> _EXERCISE_
Substitute "tap action" for "click action" in the lines starting at the one containing "You are a computer-use" and ending at the one containing "(1527, 230)", and give only those lines without the pictures.

## Start ITEMS

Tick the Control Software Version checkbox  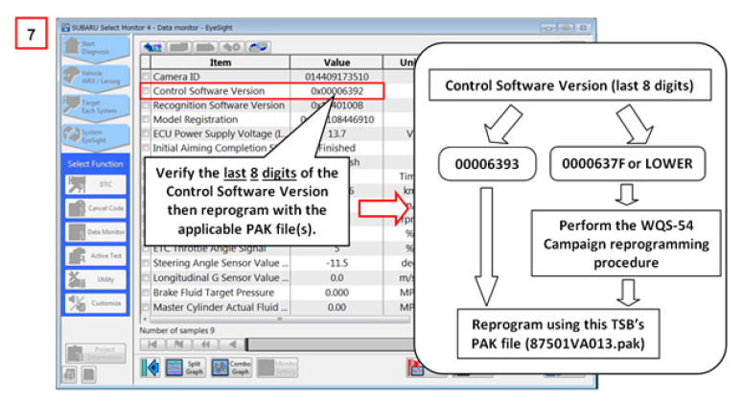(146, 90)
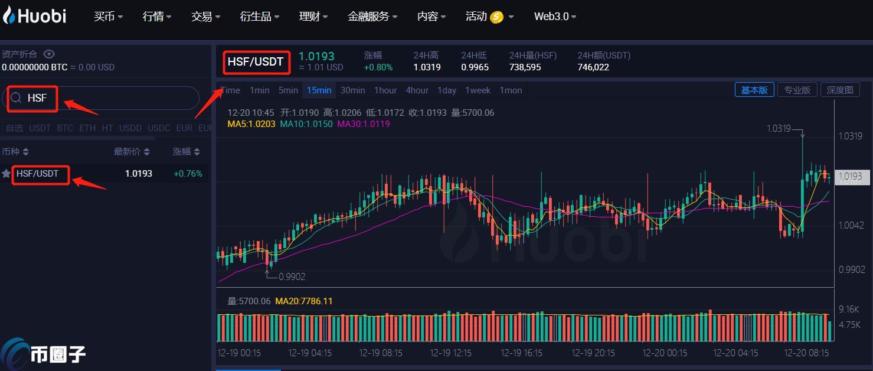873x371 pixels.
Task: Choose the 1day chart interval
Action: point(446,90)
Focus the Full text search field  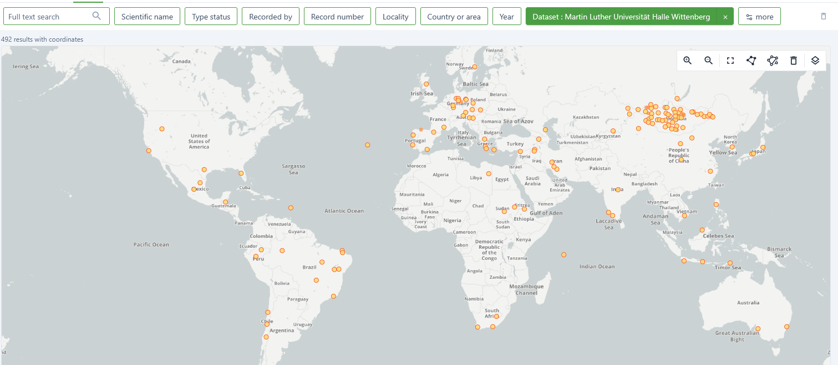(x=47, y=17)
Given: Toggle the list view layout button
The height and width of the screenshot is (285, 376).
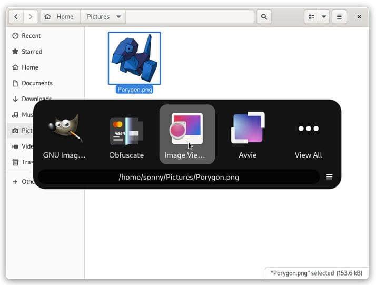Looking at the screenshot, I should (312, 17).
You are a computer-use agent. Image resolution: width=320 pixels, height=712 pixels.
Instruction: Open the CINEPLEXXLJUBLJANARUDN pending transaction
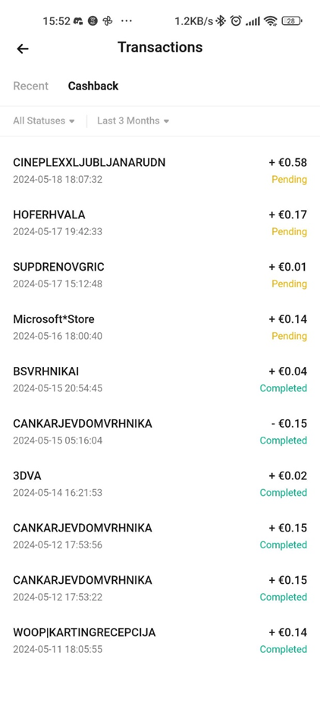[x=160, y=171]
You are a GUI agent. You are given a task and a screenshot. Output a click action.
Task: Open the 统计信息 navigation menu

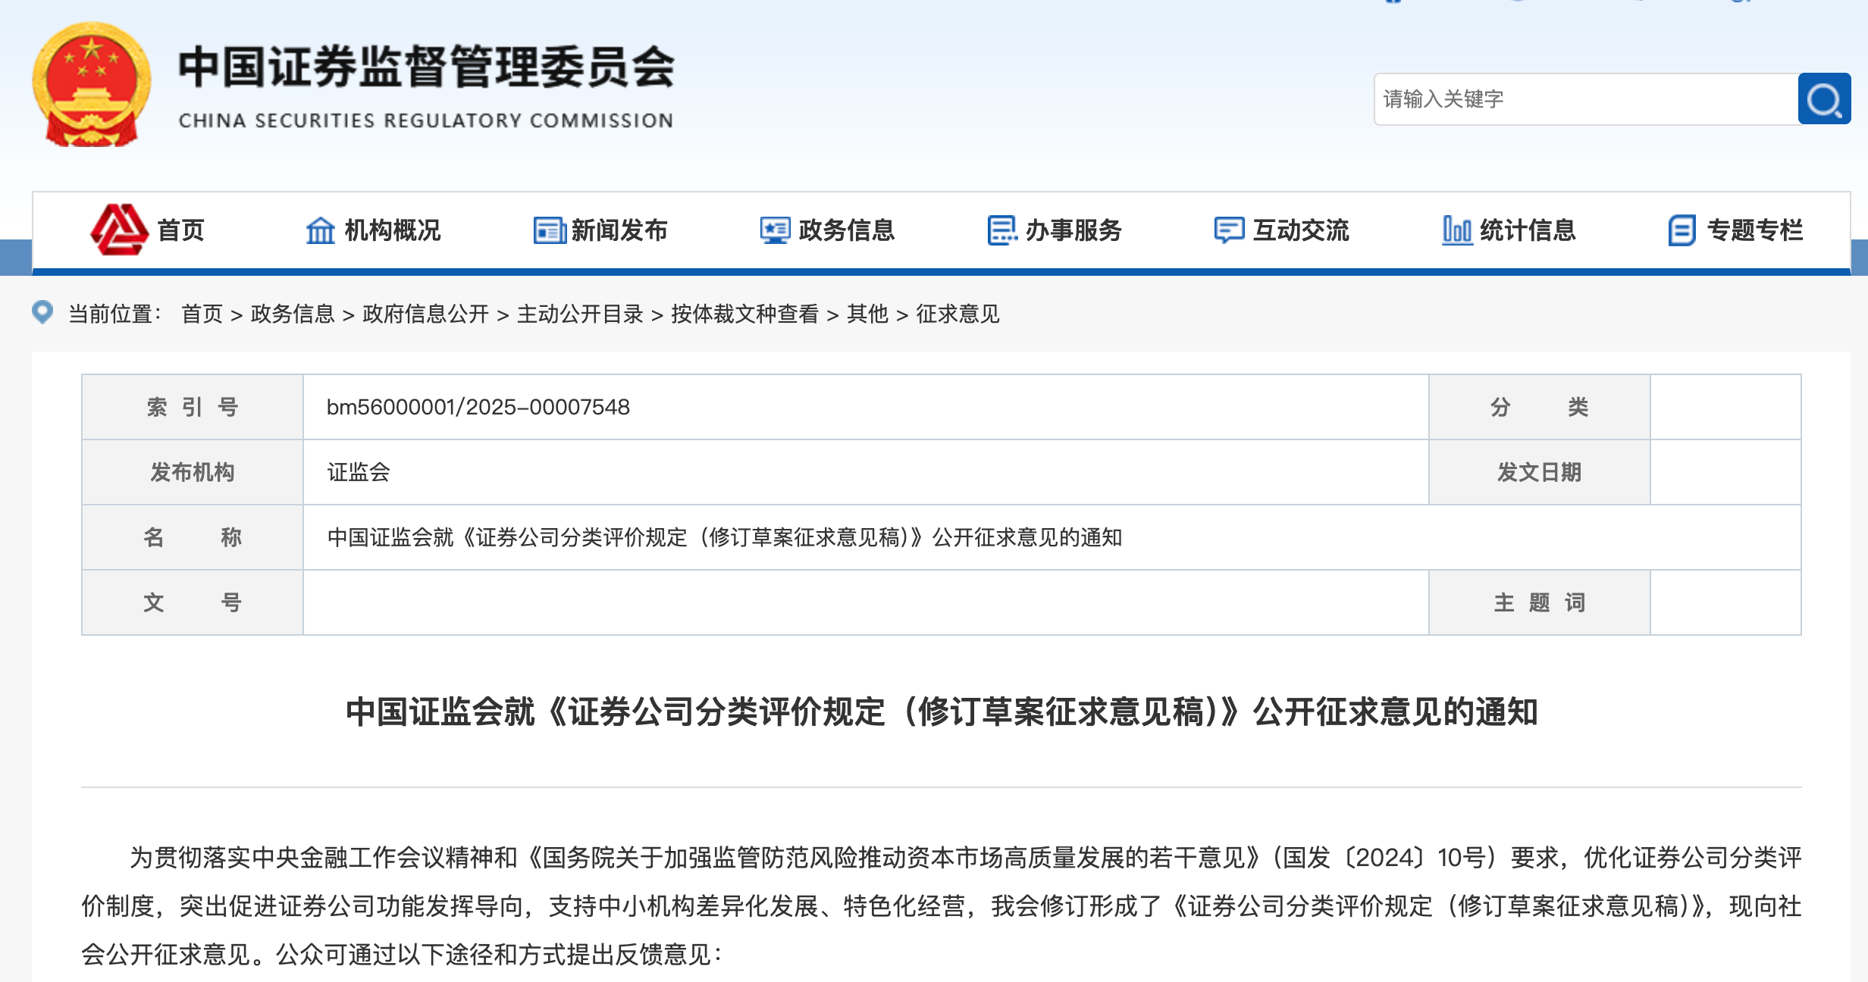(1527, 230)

## End ITEMS
## Start ITEMS

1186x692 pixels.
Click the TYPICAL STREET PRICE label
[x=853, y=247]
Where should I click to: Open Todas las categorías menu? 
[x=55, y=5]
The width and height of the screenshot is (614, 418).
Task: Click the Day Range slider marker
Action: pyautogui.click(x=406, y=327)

## End ITEMS
## Start ITEMS

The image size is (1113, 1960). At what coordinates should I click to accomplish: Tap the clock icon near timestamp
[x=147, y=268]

## End ITEMS

> _RESPONSE BELOW_
You are a computer-use agent. Image resolution: width=320 pixels, height=712 pixels.
Instruction: Open the CINEPLEXXLJUBLJANARUDN pending transaction
[x=160, y=171]
You are a GUI agent. You are given a task and a screenshot. Output a tap action.
Task: Open the 统计信息 navigation menu

(1527, 230)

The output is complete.